In science fiction, faster-than-light travel is a narrative convention that allows you to move standard human beings over interstellar distances cheaply. But if you want to do science fiction rigorously—with the net up, as Gregory Benford calls it—you have to go without FTL (it’s not an engineering problem; it breaks known physics). They’re mutually exclusive. The problem is, you can’t have an interstellar civilization without FTL, can you?

My father and I have been debating this back and forth for years. On the face of it it’s intrinsically impossible: if you can’t have FTL, the distances and costs involved in travel make trade and communication prohibitive. To accelerate goods and people to relativistic velocities would be insanely expensive, and it would still take decades to get there. Hardly anything would be worth the shipping costs: it would be easier and cheaper to synthesize what you need rather than import it. Transmutation is less expensive than interstellar trade. (No doubt this is why sf focuses on rare goods, from melange to unobtanium.)

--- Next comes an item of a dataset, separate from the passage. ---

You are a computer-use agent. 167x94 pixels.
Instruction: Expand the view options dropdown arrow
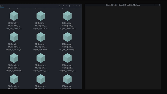coord(66,6)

Absent that trade, there’s no rationale for having an interstellar civilization. Even if you were able or willing to colonize other planets (though again, the cost of sending a colony ship is of a magnitude that many in science fiction fail to grasp), the colonies would be on their own. With no reason to trade, how would the investment in a colony ship be recouped? And what purpose would there be for an interstellar government—Empire, Federation, whatever—if there was no trade for it to regulate?

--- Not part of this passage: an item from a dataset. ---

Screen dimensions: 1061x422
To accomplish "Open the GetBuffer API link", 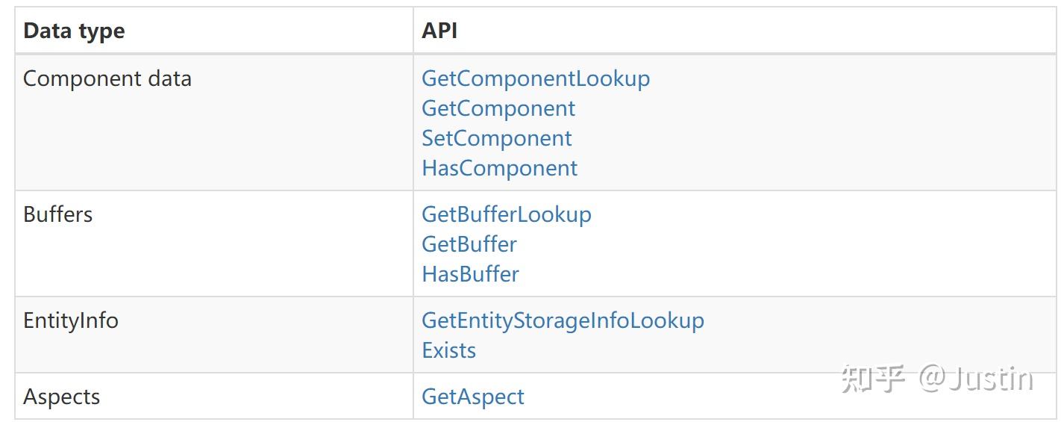I will click(x=469, y=244).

One exception, dealt with in some depth at a panel at the Chicago Worldcon in 2012, is trade in information: planets could beam intellectual property at one another. Inventions and works of art. An interstellar government’s role would be to regulate copyright and patent law. (Enforcement would be trickier: at said panel, Charlie Stross suggested the use of a Nicoll-Dyson laser.) But there would be no travel, and no spaceships; everything from trade to diplomacy to war would be conducted remotely. (So much for space opera.)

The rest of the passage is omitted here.